# SELECTED EXCERPT
# # # # # # #

I'm on Window 8, CPU x64, JDK 1.8.0_65. On Linux this bug does not seem to reproduce, at least we weren't able to reproduce it; not sure if this is a Windows only thing though, just thought to mention it.
I think I am seeing the same issue. With 0.3.5, a simple request/reply pattern hangs in the listening socket indefinitely on the first request, I downgraded to 0.3.4 everything works perfectly.
My environment is: VirtualBox on Windows 10 Lubuntu 15.10 Oracle JDK 1.8.0_91
0.3.5 seems to be unstable in many ways. I'll look into the changes after 0.3.4. Thanks for the testing and reporting.
Hey guys, I see v0.3.6 was released in end September. By any chance does it fix this issue too?
I am hitting a similar issue. When I call Context.term() (or .close()), it hangs forever with the main thread in the below stack state. I had two sockets allocated off the context. I tried closing the sockets and context in different order, tried adding a brief sleep prior to closing context. Nothing worked to make the term() method return.

# # # # # # #

# WHAT YOU SHOULD DO
In the forum thread above, which version did the second poster downgrade to so that the simple request/reply pattern worked again?

# # # # # # #

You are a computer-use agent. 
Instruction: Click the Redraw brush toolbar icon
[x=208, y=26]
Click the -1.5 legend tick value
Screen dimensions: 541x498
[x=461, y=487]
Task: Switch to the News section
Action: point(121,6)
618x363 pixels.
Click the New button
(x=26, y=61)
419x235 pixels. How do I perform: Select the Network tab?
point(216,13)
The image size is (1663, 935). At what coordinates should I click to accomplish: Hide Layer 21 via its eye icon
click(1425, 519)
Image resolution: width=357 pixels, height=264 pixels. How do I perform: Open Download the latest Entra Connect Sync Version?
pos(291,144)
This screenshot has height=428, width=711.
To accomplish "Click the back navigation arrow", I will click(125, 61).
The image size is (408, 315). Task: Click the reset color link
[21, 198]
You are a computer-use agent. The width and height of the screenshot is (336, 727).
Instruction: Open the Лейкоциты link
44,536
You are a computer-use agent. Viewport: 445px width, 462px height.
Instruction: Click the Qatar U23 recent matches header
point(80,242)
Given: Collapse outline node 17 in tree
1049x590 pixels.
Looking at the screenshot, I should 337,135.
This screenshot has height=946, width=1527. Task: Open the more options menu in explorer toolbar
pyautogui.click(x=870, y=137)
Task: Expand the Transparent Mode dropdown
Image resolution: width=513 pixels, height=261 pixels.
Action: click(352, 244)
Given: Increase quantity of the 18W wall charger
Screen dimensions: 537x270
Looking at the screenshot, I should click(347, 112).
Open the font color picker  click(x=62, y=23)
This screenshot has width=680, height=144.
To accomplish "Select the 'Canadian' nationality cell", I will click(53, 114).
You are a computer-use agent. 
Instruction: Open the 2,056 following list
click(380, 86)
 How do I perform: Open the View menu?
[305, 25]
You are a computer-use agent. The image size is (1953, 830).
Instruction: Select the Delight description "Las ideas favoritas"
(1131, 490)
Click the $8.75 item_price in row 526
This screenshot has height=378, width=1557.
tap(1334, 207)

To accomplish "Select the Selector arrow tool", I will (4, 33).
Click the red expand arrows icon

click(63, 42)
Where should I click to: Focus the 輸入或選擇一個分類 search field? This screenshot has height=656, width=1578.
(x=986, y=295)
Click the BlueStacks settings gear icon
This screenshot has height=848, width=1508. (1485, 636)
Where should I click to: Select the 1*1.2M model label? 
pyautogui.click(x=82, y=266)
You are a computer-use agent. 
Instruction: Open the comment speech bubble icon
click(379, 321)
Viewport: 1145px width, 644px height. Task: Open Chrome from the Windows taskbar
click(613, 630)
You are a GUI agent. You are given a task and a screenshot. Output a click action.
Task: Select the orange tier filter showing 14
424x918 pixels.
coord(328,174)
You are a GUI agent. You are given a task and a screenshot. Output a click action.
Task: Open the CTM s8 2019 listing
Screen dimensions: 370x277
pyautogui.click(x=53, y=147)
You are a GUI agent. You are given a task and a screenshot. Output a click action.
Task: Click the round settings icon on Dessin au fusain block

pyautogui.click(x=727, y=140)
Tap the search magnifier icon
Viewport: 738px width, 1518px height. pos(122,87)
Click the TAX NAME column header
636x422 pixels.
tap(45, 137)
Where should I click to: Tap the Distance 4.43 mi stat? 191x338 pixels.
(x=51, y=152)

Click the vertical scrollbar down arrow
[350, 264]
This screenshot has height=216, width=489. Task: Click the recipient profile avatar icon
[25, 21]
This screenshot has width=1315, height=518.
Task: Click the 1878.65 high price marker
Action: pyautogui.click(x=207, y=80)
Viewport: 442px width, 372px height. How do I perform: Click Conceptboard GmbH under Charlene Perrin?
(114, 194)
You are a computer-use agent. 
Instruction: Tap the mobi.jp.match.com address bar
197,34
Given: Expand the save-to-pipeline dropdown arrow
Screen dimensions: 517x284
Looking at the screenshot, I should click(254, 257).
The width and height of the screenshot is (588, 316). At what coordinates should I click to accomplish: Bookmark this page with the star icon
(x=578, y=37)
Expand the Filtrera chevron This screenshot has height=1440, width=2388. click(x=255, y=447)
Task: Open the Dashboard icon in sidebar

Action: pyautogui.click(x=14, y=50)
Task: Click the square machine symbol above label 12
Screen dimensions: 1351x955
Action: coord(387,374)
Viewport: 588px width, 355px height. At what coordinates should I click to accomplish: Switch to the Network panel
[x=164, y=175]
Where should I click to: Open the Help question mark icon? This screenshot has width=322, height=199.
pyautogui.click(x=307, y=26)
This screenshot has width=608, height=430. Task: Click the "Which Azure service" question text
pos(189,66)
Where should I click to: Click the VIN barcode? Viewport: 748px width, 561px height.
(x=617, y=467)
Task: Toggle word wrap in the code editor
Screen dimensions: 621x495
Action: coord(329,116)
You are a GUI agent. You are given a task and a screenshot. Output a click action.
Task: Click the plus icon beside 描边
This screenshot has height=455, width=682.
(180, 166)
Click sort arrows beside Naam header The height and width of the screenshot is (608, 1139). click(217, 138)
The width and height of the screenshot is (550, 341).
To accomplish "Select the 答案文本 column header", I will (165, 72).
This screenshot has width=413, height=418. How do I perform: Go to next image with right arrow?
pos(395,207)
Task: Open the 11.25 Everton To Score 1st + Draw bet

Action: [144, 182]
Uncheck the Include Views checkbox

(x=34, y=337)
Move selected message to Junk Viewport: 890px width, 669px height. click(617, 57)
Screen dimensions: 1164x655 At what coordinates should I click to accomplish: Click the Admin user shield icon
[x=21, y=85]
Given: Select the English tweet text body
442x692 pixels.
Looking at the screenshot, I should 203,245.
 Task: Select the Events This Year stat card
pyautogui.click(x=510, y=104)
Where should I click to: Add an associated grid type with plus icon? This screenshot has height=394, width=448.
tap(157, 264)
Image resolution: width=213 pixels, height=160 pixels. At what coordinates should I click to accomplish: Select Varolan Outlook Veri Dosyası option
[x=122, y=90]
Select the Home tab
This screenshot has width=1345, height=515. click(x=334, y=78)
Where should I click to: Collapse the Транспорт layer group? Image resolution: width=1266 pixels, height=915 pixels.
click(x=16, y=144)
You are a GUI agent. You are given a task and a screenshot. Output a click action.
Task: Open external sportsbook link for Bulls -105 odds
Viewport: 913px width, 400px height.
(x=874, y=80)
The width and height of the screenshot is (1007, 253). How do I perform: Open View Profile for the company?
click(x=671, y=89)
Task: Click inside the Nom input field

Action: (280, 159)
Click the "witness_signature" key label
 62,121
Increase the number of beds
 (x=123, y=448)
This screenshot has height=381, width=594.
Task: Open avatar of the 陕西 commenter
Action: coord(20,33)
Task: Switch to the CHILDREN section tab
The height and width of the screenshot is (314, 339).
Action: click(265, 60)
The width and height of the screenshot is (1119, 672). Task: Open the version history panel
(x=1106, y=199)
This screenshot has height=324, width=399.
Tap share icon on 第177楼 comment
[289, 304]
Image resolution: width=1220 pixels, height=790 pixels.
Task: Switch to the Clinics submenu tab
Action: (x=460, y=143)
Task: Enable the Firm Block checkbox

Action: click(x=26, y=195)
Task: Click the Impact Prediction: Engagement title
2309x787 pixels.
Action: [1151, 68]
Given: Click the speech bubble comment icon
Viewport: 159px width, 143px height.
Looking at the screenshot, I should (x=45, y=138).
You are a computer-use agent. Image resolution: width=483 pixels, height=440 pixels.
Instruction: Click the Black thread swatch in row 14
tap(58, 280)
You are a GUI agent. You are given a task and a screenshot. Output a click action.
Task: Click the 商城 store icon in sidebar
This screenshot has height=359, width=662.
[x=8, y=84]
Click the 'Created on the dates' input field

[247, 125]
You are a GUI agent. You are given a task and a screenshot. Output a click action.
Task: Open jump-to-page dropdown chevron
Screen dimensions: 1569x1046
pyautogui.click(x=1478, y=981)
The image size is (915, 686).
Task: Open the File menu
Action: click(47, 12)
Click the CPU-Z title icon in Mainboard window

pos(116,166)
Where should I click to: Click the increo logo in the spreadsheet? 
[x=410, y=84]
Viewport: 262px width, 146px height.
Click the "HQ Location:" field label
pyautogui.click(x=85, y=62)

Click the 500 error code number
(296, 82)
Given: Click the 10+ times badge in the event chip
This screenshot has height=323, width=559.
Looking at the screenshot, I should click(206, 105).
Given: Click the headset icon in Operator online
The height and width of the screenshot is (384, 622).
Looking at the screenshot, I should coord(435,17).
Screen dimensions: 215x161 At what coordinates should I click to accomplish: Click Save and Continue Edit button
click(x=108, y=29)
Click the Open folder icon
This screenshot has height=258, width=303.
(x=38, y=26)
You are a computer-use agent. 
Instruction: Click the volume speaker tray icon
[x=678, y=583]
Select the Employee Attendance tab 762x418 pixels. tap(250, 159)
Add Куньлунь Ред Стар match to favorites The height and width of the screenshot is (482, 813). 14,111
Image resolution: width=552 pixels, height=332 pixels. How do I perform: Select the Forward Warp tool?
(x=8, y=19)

# # # # # # #

# WRITTEN SOLUTION
Version 0.3.4.